Crystal Garden Estates, Quararibea Cordata Island; Inara Pey, May 2017, on Flickr Crystal Garden Estates

Another house, more substantial in size, sits to the north, close to where a bridge reaches out to the middle of the three islands. Also raised up on a stout deck, the house looks out over the curve of a  sandy beach, the boards stacked against its whitewashed wall suggesting it might be the holiday home for keen surfers.

Across the bridge, the middle of the three islands is home to a third cottage, which shares its waterside location with a trio of summer huts. A loose-laid board walk meanders southwards from the cottage passing a barn converted into a bar to one side and an octagonal pergola to the other, before arriving at another beach. Two bridges span the watery divide between this and the easternmost island. This has a slightly wilder feel to it, with tall pines under which a camp site sits and deer, foxes and wolves roam, while the rocky sweep of the northern shore is crossed by a raised wooden walk.

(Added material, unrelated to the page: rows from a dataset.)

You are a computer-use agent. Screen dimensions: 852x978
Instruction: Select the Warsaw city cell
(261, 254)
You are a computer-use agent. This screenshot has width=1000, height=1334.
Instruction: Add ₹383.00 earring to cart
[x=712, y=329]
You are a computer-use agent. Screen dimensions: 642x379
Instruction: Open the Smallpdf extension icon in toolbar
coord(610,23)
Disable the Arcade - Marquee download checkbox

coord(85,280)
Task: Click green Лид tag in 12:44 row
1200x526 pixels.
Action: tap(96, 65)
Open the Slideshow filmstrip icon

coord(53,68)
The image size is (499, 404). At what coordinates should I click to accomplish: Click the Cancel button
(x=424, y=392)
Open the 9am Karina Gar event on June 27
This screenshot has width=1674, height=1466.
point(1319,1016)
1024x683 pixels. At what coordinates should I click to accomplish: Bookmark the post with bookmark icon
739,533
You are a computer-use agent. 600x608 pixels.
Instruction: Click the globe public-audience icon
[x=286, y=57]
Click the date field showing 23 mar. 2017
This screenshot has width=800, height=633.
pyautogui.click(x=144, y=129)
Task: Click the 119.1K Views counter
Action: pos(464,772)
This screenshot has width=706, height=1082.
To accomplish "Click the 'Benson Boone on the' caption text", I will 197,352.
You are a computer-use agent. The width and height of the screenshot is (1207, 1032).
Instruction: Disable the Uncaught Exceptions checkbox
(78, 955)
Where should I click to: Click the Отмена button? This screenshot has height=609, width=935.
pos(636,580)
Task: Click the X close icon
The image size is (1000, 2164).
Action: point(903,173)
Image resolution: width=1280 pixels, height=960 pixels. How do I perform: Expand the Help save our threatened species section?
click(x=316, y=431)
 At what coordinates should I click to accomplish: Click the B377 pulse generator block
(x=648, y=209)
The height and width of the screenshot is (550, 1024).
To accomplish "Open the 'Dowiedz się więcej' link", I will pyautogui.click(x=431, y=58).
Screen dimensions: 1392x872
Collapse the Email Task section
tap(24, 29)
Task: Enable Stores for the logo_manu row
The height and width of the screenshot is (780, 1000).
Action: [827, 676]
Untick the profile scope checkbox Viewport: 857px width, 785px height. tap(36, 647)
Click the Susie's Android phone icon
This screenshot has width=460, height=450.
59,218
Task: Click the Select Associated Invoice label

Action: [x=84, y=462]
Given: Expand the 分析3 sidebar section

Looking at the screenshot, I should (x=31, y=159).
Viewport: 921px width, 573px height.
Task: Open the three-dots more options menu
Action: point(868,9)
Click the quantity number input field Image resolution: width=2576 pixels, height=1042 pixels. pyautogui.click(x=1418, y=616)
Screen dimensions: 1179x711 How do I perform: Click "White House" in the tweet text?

Crystal Garden Estates, Quararibea Cordata Island; Inara Pey, May 2017, on Flickr Crystal Garden Estates

The entire feel of these islands is that of a secret vacation spot; a place those in the know can slip away to and spend time forgetting about work and the rest of the world. This impression is heightened by the last of the islands in the group. Circular in form, its shape suggests a small crater with a partially flooded. More wooden walkways occupy this little spot, running around the basin and raised on stilts above the water, or straddling the rim. They link together a small cluster of thatched roof pergolas where visitors can relax, chat, dance or wander under ivy weaved trestles.

I’ve always enjoyed my visits to Crystal Garden Estates, and this latest one was no exception. The little archipelago offers much without in any way being overdone. There is plenty of room to wander, many places to sit and relax, both indoors and out; there are horses to ride and snuggles spots for cosier times with a loved one. For those so inclined, there’s even a drinking game to be found in the bar!

Crystal Garden Estates, Quararibea Cordata Island; Inara Pey, May 2017, on Flickr Crystal Garden Estates

Rich in natural colour thanks to the considered use of wild flowers, and set beneath and dusky sky, the region is genuinely photogenic and very much an ideal visit.